Exercise material START

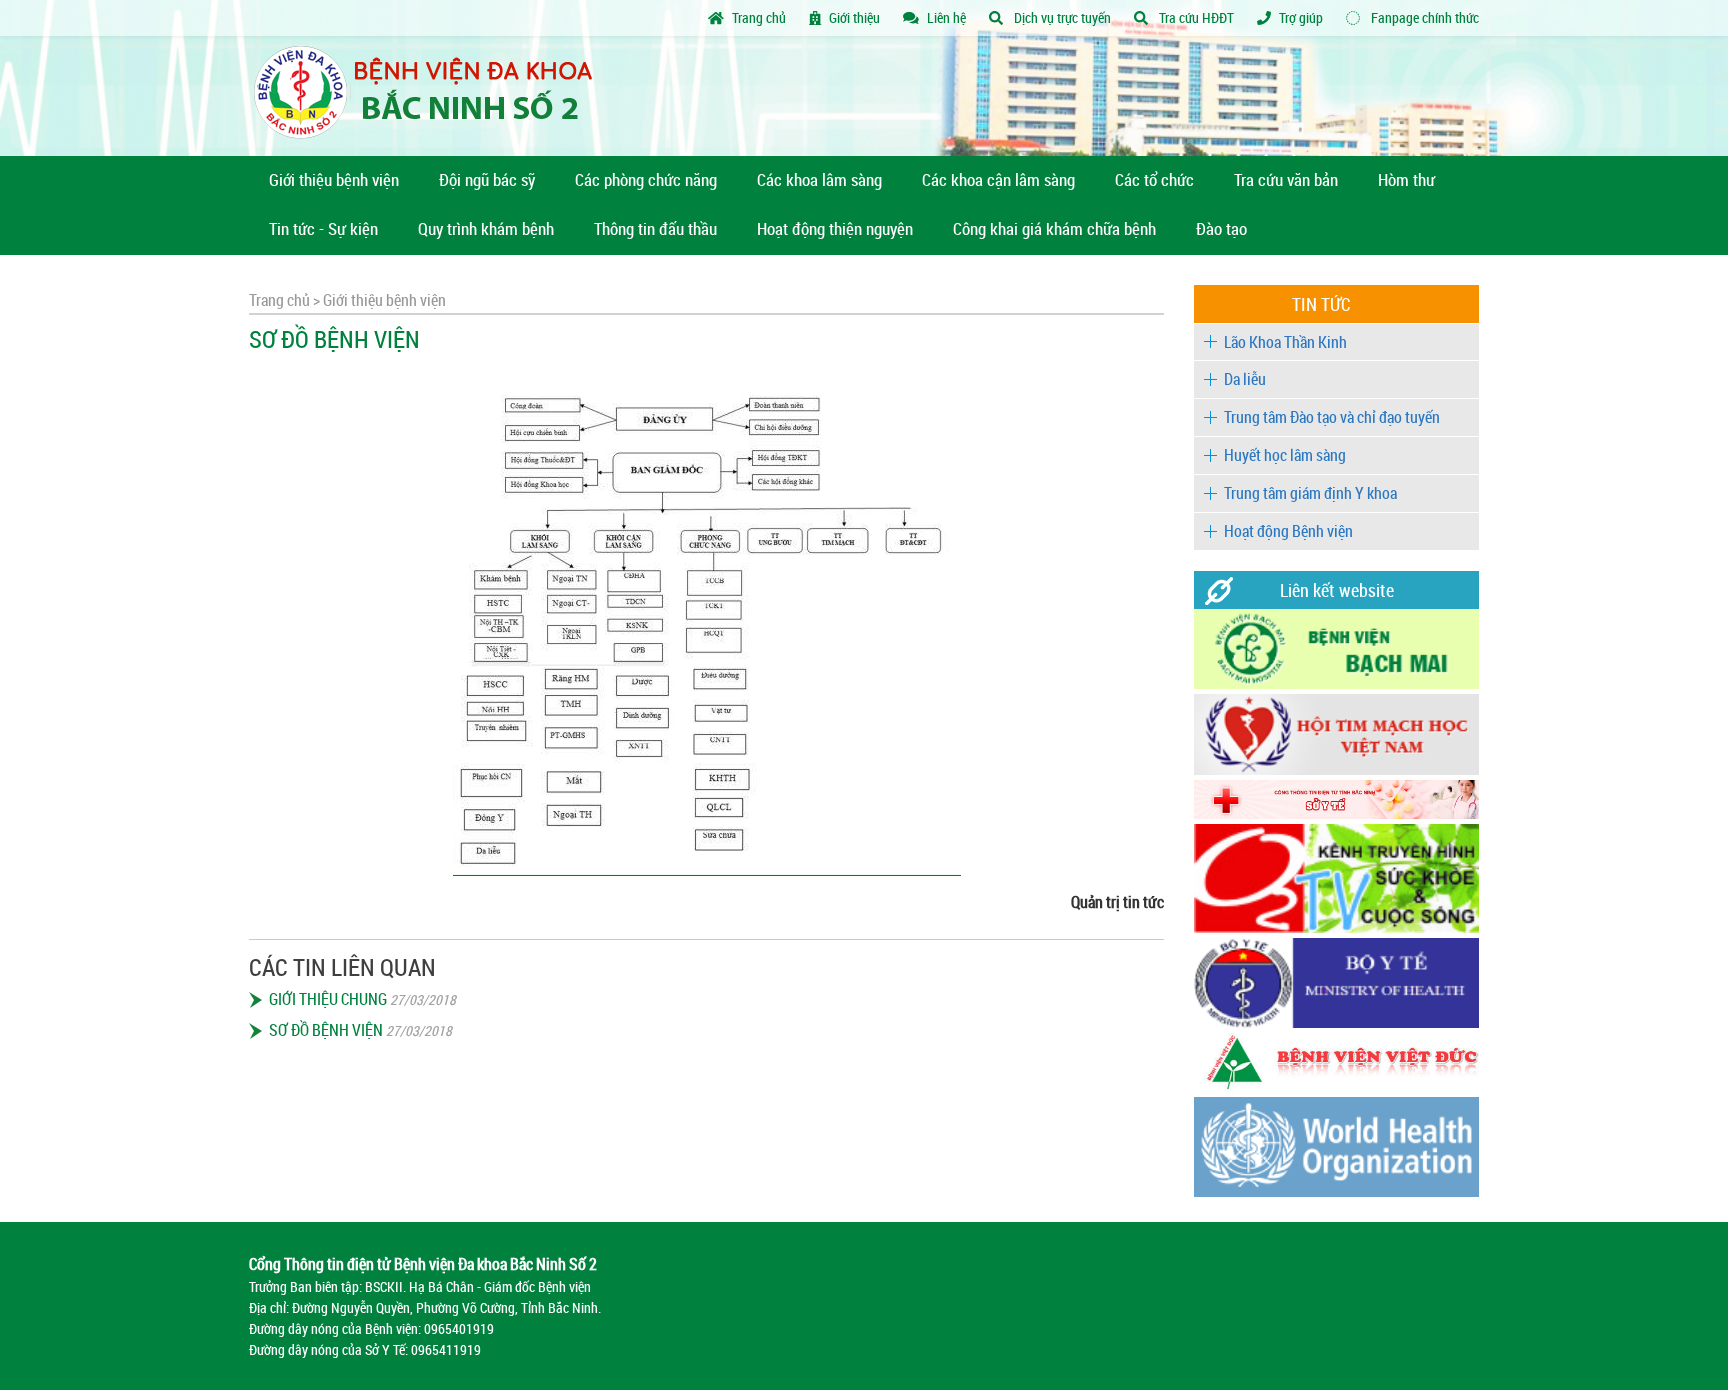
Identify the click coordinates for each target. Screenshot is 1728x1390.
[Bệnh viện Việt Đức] (1336, 1086)
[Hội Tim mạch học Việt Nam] (1336, 769)
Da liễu (1245, 379)
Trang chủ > (284, 300)
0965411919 (446, 1349)
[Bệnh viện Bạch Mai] (1336, 683)
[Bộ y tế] (1336, 1022)
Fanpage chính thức (1423, 17)
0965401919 (459, 1328)
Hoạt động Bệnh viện (1288, 531)
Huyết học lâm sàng (1285, 455)
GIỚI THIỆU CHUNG (328, 999)
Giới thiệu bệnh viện (383, 300)
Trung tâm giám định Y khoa (1310, 493)
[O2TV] (1336, 927)
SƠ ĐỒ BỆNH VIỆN (326, 1030)
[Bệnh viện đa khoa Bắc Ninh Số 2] (430, 96)
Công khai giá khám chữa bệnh (1054, 228)
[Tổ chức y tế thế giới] (1336, 1191)
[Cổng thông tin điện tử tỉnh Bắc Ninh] (1336, 813)
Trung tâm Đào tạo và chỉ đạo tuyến (1332, 417)
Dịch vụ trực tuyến (1061, 17)
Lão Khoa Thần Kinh (1285, 342)
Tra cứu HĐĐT (1195, 17)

Exercise material END

**Activity:** A complete answer lists each line of the data that holds the word "Ninh".

**Response to the task:**
[Bệnh viện đa khoa Bắc Ninh Số 2] (430, 96)
[Cổng thông tin điện tử tỉnh Bắc Ninh] (1336, 813)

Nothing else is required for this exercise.